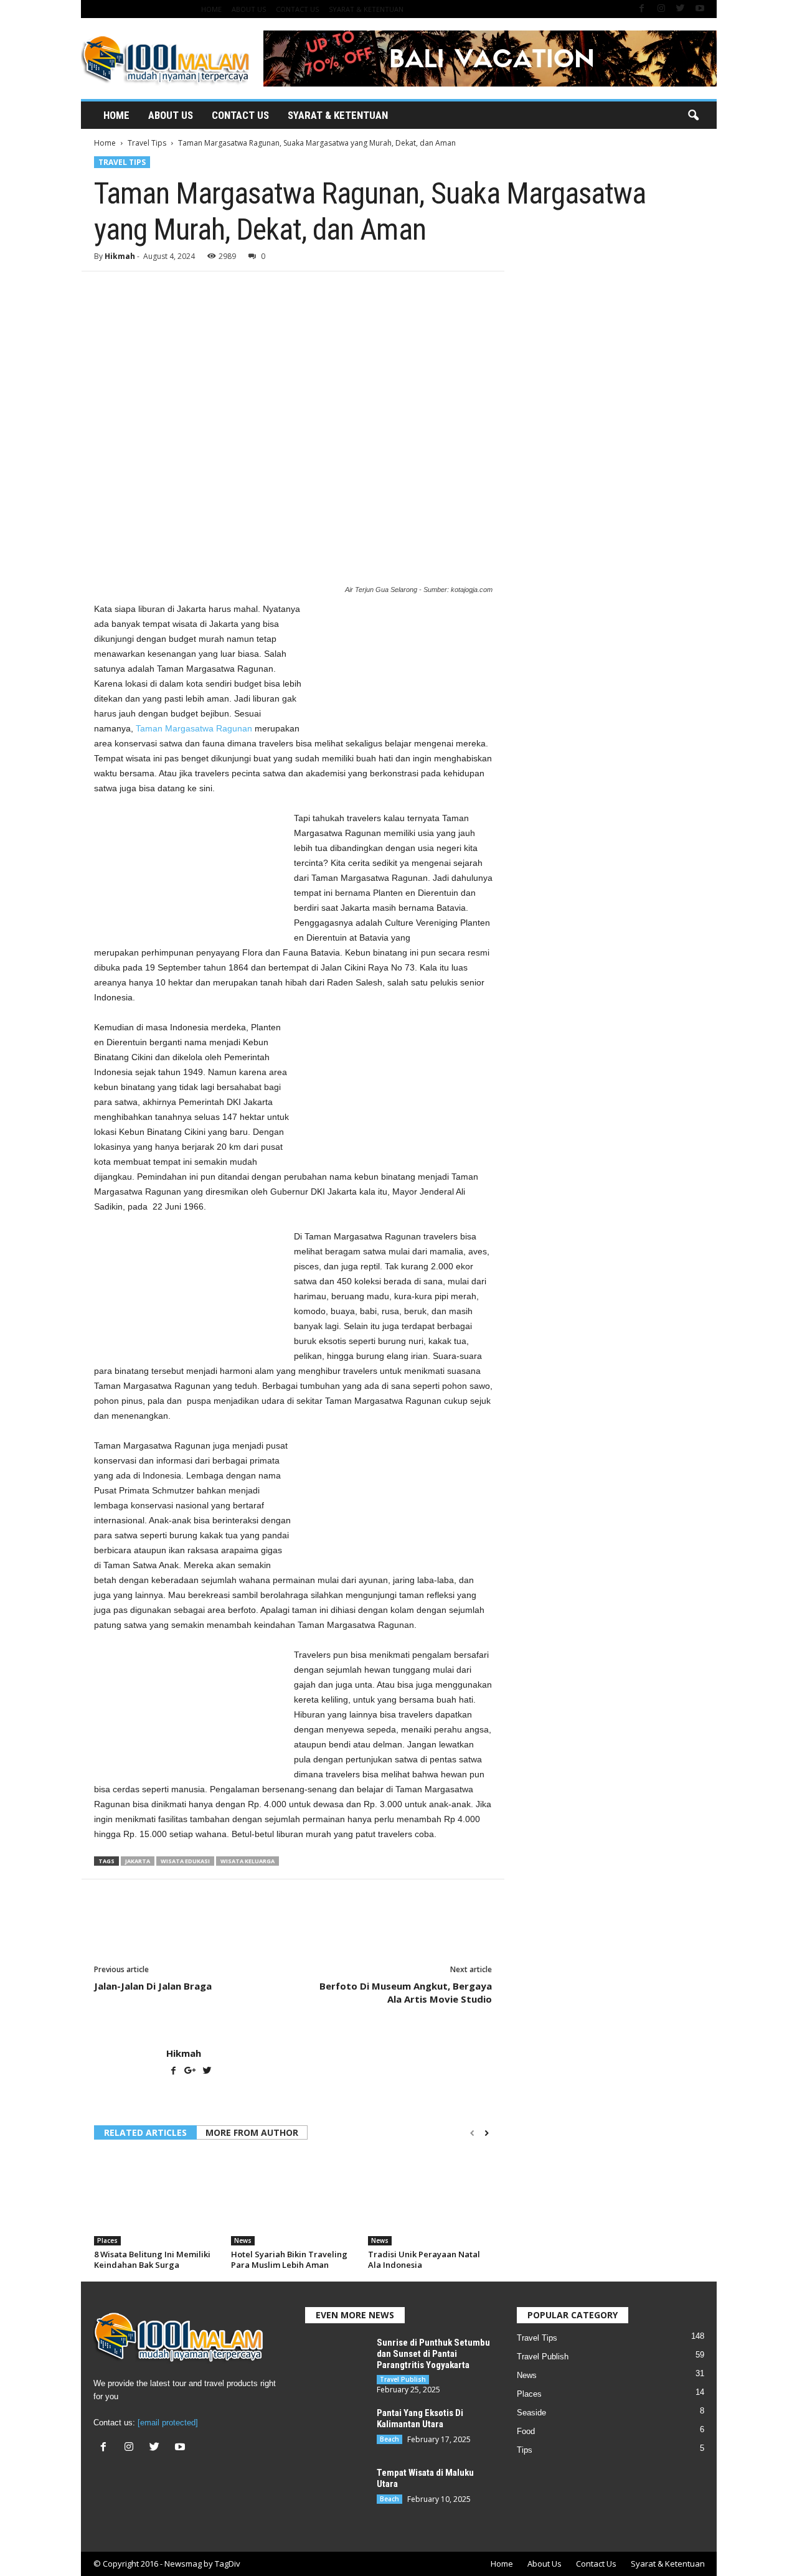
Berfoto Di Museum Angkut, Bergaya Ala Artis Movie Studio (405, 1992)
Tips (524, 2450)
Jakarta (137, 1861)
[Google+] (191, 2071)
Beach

——

PROBLEM REQUIREMENTS:
Please give all of the data again, exact and free of pictures.

WRITTEN SOLUTION:
Berfoto Di Museum Angkut, Bergaya Ala Artis Movie Studio (405, 1992)
Tips (524, 2450)
Jakarta (137, 1861)
[Google+] (191, 2071)
Beach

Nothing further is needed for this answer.